━━ EXTRACT

There is a known issue that you can't use the docker image on the Apple silicon chip. To run Mina Rosetta on Apple silicon, you can use the steps in Building and running Rosetta from source code.

  1. Install Docker and check that your Docker configuration has at least 16 GB RAM (the recommended amount is 32 GB).

  2. Check the latest release for Mainnet on the official Mina GitHub releases page.

  3. Use the Mina Rosetta Docker image:

note

If you want to build your own docker image, you can find more details in Mina's Rosetta repository. However, for most users, it's not necessary to build your own image in order to interact with the API.

The container in /rosetta includes three entrypoints, which each run a different set of services connected to a particular network.

━━━━

# EXERCISE INSTRUCTIONS
1 > In the Mina Rosetta setup instructions, how much RAM is recommended for the Docker configuration?
2 > Carry on the Mina Rosetta setup instructions, starting after their last sentence.

━━ DATA UNDER STUDY

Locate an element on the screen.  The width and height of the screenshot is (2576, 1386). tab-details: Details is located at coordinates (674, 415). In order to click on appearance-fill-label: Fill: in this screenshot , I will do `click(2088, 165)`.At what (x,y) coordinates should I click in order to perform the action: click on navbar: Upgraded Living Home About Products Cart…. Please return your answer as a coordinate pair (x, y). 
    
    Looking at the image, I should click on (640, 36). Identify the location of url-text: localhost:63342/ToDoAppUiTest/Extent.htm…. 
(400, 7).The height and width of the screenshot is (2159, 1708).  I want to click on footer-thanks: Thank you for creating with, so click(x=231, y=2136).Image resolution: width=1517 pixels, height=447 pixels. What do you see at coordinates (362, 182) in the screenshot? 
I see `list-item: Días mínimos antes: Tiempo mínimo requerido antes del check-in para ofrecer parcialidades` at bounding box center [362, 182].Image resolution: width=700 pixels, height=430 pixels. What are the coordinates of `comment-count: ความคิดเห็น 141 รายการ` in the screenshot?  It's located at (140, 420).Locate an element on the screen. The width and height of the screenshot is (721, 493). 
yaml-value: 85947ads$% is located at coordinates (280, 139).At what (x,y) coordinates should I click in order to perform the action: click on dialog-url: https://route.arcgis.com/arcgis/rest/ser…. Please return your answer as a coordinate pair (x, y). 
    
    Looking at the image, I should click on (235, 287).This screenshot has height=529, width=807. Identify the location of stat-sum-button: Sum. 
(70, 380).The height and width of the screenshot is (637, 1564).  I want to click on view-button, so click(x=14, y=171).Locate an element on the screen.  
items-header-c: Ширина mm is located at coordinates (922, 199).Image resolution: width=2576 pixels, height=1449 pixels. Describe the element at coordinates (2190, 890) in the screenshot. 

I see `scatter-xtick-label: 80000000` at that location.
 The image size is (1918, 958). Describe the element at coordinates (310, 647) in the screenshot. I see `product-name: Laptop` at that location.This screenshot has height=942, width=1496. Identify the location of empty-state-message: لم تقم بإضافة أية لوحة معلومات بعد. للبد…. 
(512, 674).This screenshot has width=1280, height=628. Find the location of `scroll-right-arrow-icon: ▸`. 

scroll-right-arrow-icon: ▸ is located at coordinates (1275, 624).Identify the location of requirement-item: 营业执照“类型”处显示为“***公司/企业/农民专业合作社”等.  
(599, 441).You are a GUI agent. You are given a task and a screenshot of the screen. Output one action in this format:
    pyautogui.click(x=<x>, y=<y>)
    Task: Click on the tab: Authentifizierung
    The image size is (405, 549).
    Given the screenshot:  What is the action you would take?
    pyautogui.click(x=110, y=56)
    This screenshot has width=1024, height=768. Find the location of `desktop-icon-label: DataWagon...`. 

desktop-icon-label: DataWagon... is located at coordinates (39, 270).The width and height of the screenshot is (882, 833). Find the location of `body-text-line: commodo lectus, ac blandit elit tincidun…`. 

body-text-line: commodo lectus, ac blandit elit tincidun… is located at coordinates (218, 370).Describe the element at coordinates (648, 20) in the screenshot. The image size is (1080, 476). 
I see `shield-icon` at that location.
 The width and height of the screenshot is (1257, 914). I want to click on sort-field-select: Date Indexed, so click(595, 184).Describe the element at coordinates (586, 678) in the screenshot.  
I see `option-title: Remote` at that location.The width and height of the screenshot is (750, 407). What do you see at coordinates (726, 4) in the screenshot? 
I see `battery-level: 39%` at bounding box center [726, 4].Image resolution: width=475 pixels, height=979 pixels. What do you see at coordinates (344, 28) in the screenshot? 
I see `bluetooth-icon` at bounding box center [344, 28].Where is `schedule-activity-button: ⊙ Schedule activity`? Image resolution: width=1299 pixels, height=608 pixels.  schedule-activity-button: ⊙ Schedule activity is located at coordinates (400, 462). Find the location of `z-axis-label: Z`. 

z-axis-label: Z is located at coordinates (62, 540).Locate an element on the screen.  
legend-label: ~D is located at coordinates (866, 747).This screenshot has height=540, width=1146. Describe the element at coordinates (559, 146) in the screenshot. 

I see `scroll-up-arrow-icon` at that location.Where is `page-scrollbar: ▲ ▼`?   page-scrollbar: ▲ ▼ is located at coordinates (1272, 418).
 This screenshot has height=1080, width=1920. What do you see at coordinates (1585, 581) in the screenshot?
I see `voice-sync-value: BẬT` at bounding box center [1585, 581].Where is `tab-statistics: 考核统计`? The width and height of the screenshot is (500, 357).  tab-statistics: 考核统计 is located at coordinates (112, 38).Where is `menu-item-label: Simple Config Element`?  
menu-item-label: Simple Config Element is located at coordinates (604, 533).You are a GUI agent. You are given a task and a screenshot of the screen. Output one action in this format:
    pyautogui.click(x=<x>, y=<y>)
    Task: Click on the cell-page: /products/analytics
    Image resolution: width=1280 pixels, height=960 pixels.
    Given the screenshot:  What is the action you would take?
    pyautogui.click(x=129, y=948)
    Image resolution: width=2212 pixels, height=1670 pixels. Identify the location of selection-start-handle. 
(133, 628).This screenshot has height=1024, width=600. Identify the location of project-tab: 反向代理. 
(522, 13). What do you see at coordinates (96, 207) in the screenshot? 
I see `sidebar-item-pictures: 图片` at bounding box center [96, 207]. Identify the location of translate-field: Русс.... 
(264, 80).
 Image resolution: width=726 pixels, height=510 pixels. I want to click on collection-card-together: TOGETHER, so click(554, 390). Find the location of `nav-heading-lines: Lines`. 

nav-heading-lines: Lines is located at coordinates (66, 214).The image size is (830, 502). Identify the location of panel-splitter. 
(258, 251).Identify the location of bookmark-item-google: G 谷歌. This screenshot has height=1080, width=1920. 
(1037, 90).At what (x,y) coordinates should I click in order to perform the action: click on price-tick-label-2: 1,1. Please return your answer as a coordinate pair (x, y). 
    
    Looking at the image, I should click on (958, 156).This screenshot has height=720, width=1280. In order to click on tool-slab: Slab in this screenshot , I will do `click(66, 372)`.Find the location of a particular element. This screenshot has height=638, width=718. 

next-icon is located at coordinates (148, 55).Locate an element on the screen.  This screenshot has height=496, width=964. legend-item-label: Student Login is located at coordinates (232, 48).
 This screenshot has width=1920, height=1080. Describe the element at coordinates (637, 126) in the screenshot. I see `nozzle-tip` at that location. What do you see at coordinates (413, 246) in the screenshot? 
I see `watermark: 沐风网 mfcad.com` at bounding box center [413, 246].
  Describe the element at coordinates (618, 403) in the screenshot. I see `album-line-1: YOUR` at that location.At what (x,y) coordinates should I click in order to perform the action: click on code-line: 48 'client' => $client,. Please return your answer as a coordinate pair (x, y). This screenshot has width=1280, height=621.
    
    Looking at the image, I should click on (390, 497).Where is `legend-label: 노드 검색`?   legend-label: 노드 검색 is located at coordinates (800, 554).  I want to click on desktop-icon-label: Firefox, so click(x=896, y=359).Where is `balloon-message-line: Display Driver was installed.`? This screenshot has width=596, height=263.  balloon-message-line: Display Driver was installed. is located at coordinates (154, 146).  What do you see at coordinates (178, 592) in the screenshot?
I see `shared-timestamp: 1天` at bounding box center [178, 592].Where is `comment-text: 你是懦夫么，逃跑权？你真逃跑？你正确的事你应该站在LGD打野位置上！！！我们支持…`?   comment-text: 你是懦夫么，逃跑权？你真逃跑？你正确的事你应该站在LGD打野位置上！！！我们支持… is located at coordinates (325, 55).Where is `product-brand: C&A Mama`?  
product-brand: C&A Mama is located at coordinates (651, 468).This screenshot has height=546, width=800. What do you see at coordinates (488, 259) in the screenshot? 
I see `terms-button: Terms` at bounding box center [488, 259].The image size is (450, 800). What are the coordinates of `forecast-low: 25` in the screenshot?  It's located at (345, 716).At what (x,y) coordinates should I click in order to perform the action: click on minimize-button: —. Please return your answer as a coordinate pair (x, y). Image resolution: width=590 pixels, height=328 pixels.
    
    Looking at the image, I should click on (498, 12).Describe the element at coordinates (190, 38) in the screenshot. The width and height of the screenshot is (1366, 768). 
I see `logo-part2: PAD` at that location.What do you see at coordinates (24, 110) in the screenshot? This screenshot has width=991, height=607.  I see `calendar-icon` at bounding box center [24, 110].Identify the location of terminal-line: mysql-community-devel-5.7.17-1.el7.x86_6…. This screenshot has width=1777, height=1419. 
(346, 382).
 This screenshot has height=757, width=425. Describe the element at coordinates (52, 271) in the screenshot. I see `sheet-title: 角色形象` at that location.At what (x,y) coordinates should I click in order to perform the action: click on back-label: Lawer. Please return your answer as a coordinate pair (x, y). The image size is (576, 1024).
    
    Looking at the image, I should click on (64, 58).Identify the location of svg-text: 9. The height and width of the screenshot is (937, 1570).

━━━━

# ANSWERS FOR THE TASKS
1 > 32 GB

2 >
  • docker-start.sh (default) - connects the mina node to a network (defaults to Mainnet) and initializes the archive database from publicly-available nightly O(1) Labs backups. This script runs a mina node, mina-archive, a postgresql DB, and mina-rosetta. The script also periodically checks for blocks that may be missing between the nightly backup and the tip of the chain and will fill in those gaps by walking back the linked list of blocks in the canonical chain and importing them one at a time. The script is configurable through environment variables. Take a look at the source for more information about what and how you can configure.
  • docker-standalone-start.sh - starts only the mina-rosetta API endpoint and any flags passed into the script go to mina-rosetta. You may use this for the "offline" part of the Construction API or if you want a setup with each service in its own container.
  • docker-demo-start.sh launches a mina node with a very simple 1-address genesis ledger as a sandbox for developing and playing around in. This script starts the full suite of tools (a mina node, mina-archive, a postgresql DB, and mina-rosetta), but for a demo network with all operations occurring inside this container and no external network activity.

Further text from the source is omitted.